With all my windows closed, why don't I suffocate?

A few nights ago, it was warm enough for me to leave my windows open overnight for one of the first times this year. As I lay in bed drifting to sleep, enjoying deep breaths of cool, fresh air, I wondered: why do I not need to do this in winter? How is it that I can remain shut in my apartment for hours at a time, with the door and all the windows closed, and not run out of oxygen? I know ordinary doors and windows aren’t perfectly airtight, but still… do reasonably well-insulated doors and windows (as mine appear to be) let in air at a greater rate than a normal adult male consumes it?

Part of it is the flow of air through cracks, etc. You also open your door (I assume) periodically, which exchanges some air. Another factor is your heating system. Furnaces pull in fresh air in order to run. If you have forced air, it pulls in even more fresh air. Even if your heat consists solely of electrical baseboard heaters, they help contribute to the circulation of air through convection.

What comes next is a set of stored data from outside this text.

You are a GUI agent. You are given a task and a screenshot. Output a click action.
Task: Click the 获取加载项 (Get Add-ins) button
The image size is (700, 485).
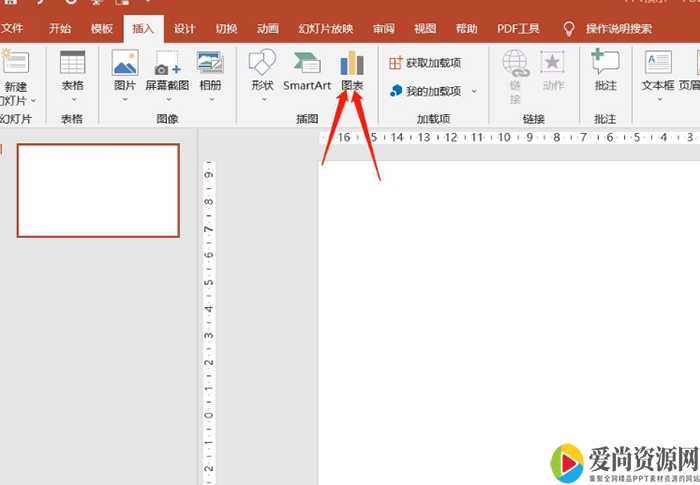pos(425,63)
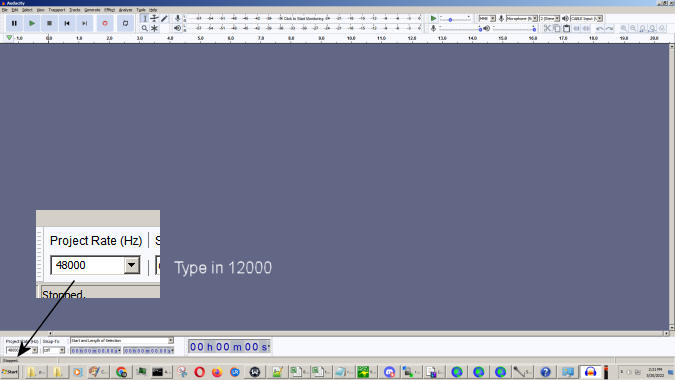
Task: Select the Multi-tool asterisk icon
Action: pos(154,28)
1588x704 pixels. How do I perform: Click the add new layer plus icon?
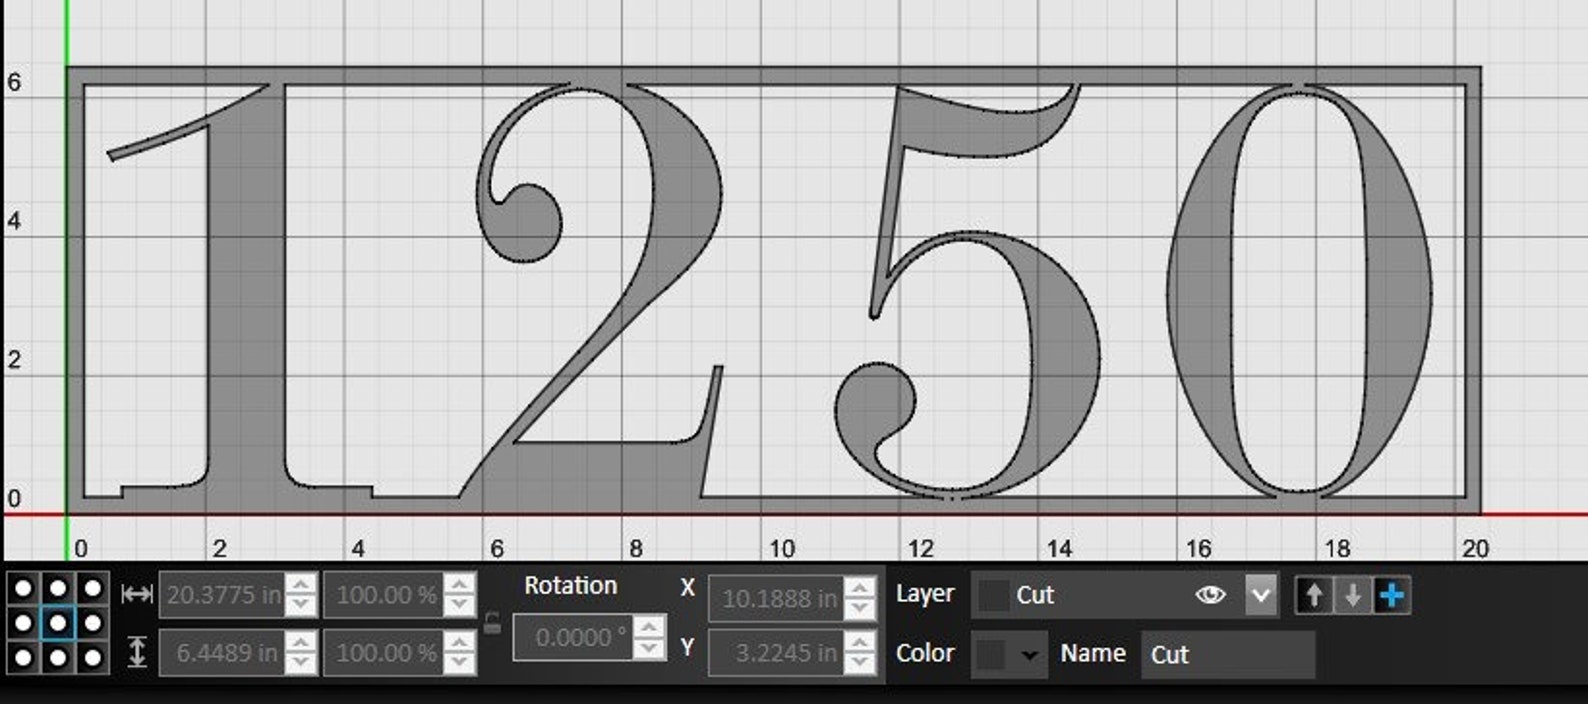[1391, 596]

Well, if you close all the windows and run a fan, then you’ll die.

At least, when I was stationed in Korea, this was one of those urban legends the locals told me. I’m sure they don’t really believe it, it’s probably similar to some of our semi-wacky ‘old wives tales’.

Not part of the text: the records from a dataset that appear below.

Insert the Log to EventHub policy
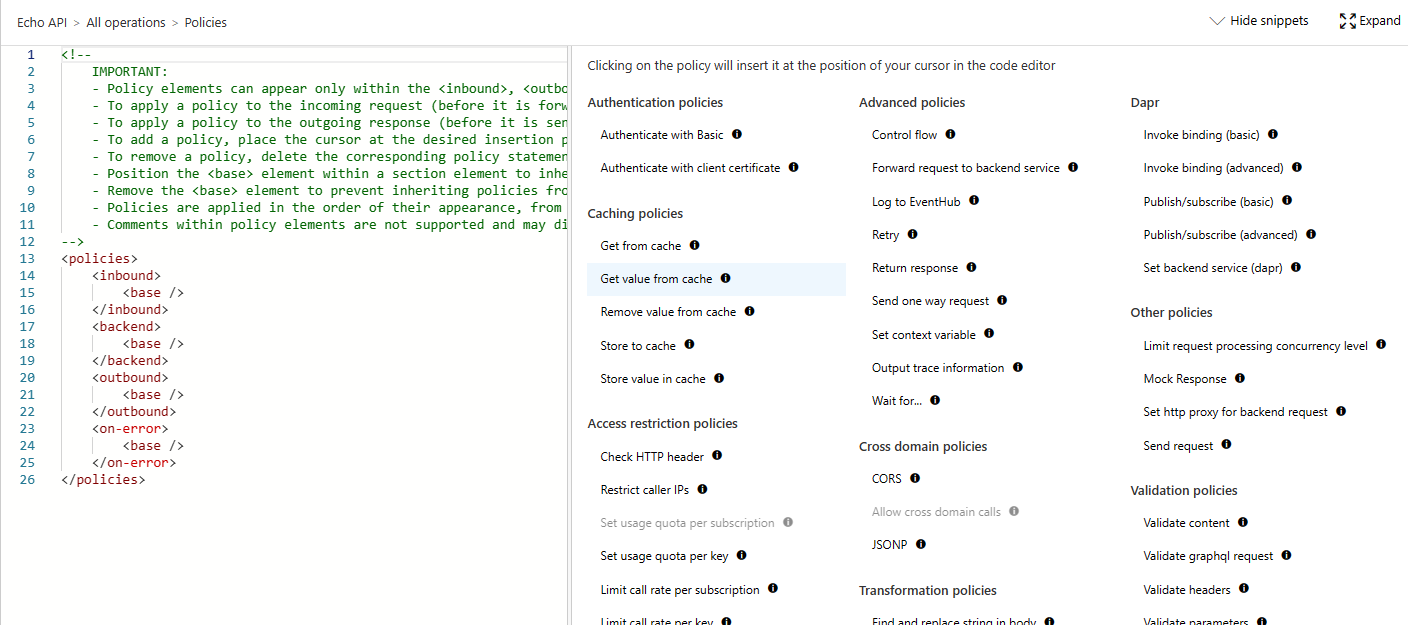This screenshot has height=625, width=1408. [x=915, y=202]
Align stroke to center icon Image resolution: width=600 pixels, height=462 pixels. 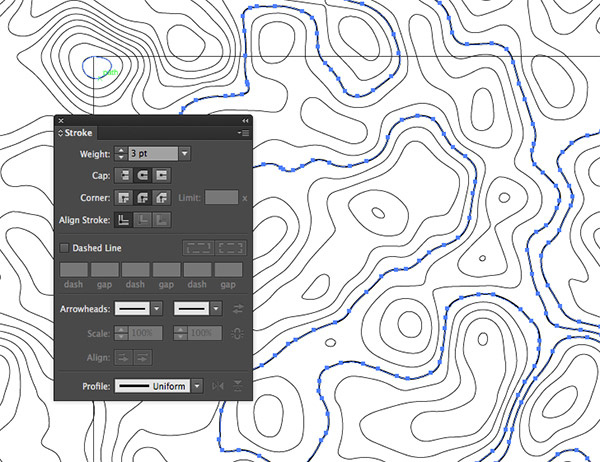[123, 220]
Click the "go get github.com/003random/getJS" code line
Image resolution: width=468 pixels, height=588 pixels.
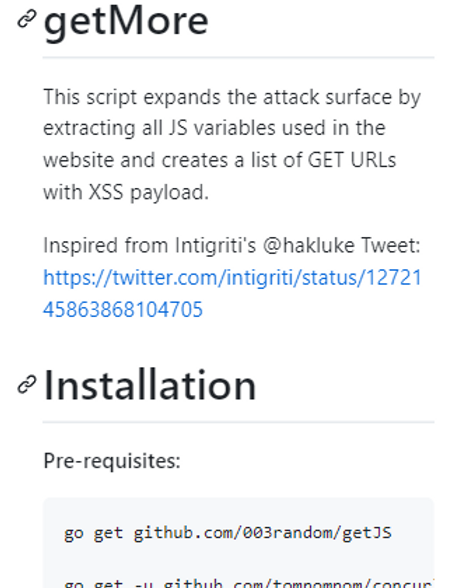[x=228, y=533]
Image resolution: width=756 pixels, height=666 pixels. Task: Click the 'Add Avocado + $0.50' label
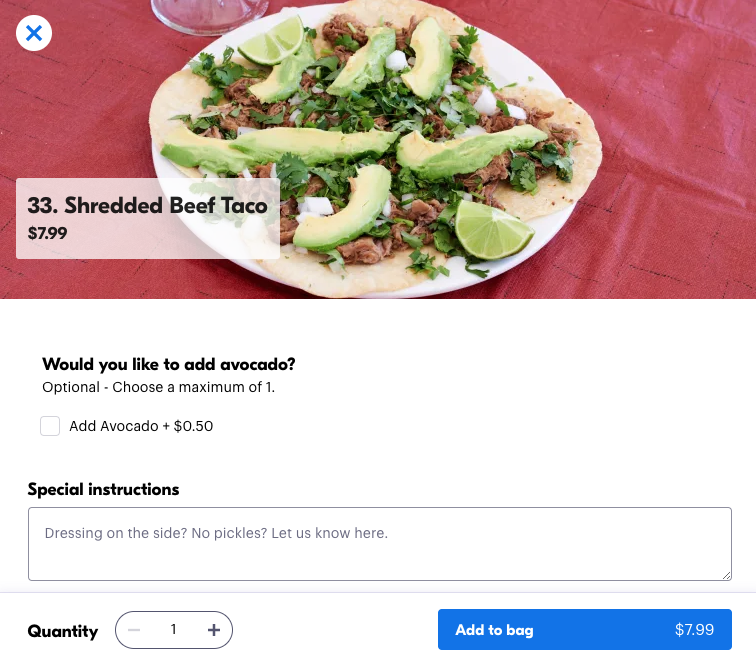pyautogui.click(x=141, y=426)
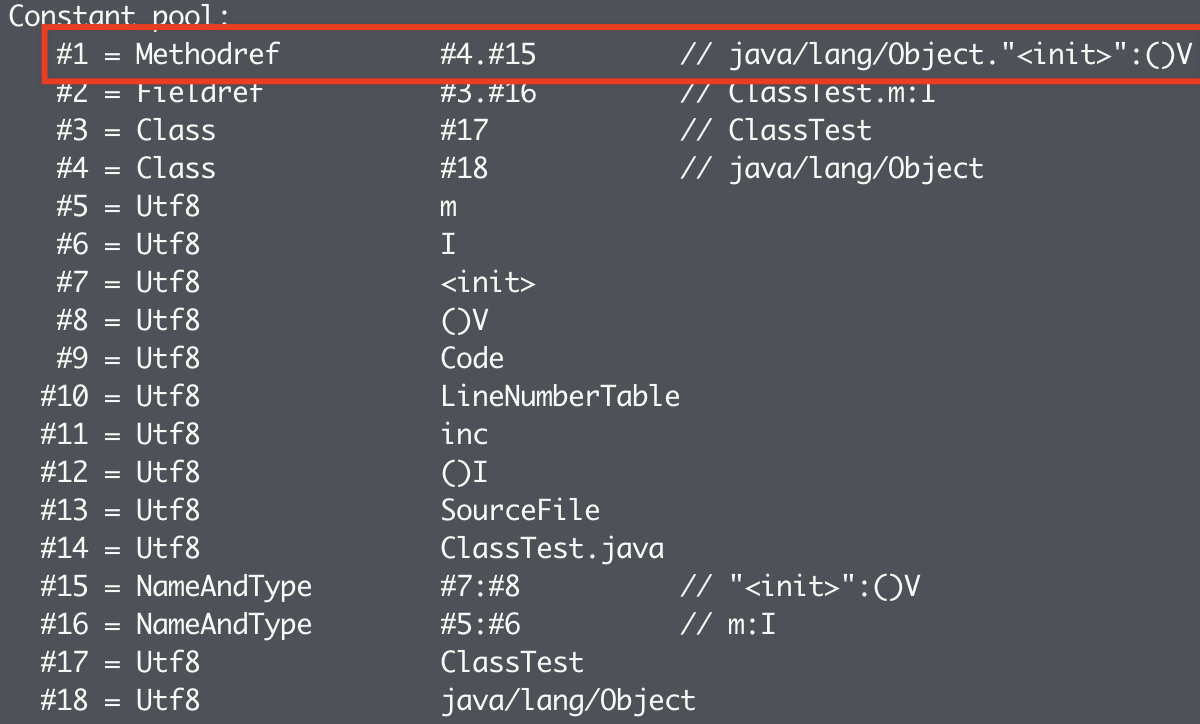Click the #5:#6 NameAndType value

(x=480, y=625)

Tedster, Cecil did a column about that. Will sleeping in a closed room with an electric fan cause death?

If you have plants, don’t forget they’re helpfully changing the carbon dioxide you exhale into yummy oxygen for you to inhale. (If I remember my grade school biology right, which isn’t likely.)

Interesting question: my WAG.

  1. A room would have to be well-constructed and well-insulated for you to suffocate.

  2. A room that is that well constructed is likely to be well designed, due to first world building codes. And liability standards.

Thank the government (all 3 branches).

You do not suffocate in your car for similar reasons.

The average person would breathe about 5 L of air/minute while sleeping. Lets say a small room 5m x 5m x 3m which is a volume of 75,000 litres. Thus the room will keep you alive for at least 15,000 minutes or 250 hours. I don’t think that you will have to worry about suffocating overnight [very approximate calculations - the increase in CO2 would probably kill you before the lack of O2?]